Ne might have some basic insight from subjective factors of sensory intake (i.e. what the thing meant to them or their singled out view of how things are), while it's not a factor in the Se type. Se may have basic use of Ni, seeing things that aren't happening here & now (as a contrast to their dominant function).

When life gets stagnant, 
Ne finds a new angle for those things so that doesn't continue so often.
Se will probably try to actually explore certain events so that could bring them sensory experience.

They'll probably present information they know in a different way. One will probably say something is this way while another might be exploring for the most likely angles of the situation of what something is.

Some may have non-cognitive surface similarities, but those things tend to be pretty constant.


----------



## PaladinX (Feb 20, 2013)

Se sees the table. Ne bumps their knee.


----------



## wabi sabi (Aug 7, 2013)

Their eyes. As I see them, Ne-doms have somewhat dreamy eyes, whereas Se-doms give me the sense that they're _really _looking at me.


----------



## dinkytown (Dec 28, 2013)

wabi sabi said:


> Their eyes. As I see them, Ne-doms have somewhat dreamy eyes, whereas Se-doms give me the sense that they're _really _looking at me.


STPs give a solid gaze, yes. But I have always felt it was the NJs who's stares pierced into me.


----------



## LostFavor (Aug 18, 2011)

I think @Kabosu summarized pretty well.

Based on my own observations, I'd say that Ne is the metaphor/analogy to Se's blunt communication style. Which is not to say that Ne-doms are going to speak in metaphors all the time (after all, ENTPs and ESTPs - for example - both have Ti-aux) but rather that an Ne-dom's approach to thinking, and thereby communication, is more analogous than concrete.

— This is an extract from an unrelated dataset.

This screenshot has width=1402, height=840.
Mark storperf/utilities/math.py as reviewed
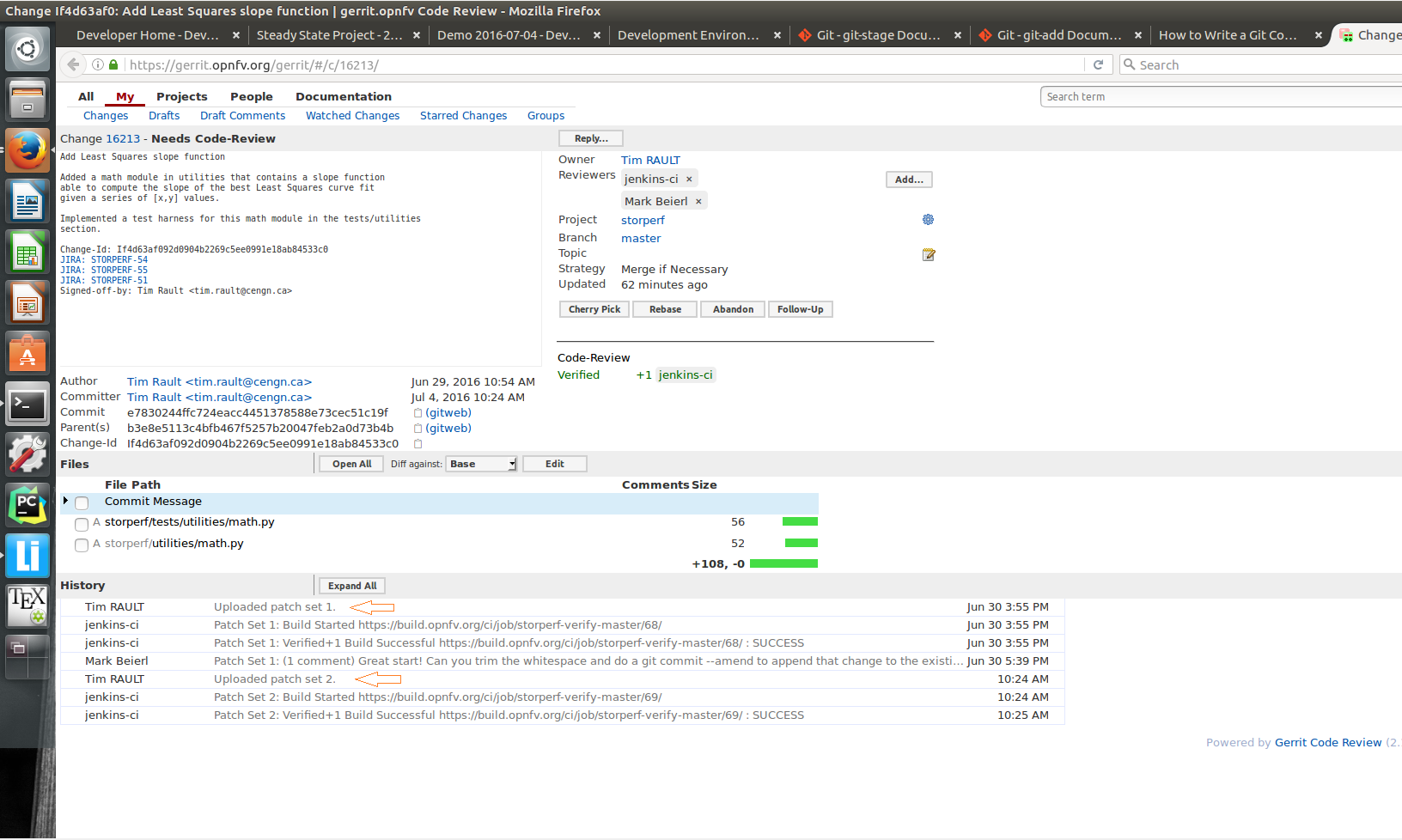(82, 545)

Both can get theoretical, but I've noticed that ESTPs in particular tend to just say things - as in, there's no real gap between what they mean and the words that are coming out. Ne-doms, on the other hand, always give me an impression of them being in another dimension, to a certain degree; as though their mode of thinking resides on a different plane of reality than the usual.

This isn't a jab at Ne-doms' grasp of reality, mind you, nor is it intended as some fanciful notion of them being larger than life. The idea is just that they don't have - to my understanding - that grounded sense of what _is_, in a physical sense. It's hard for me to put it into words, but when I pay attention to the physical world, it's like I'm tapping into it and inserting myself into it in a way that's hard to ignore. There's a presence in it, a kind of raw forcefulness.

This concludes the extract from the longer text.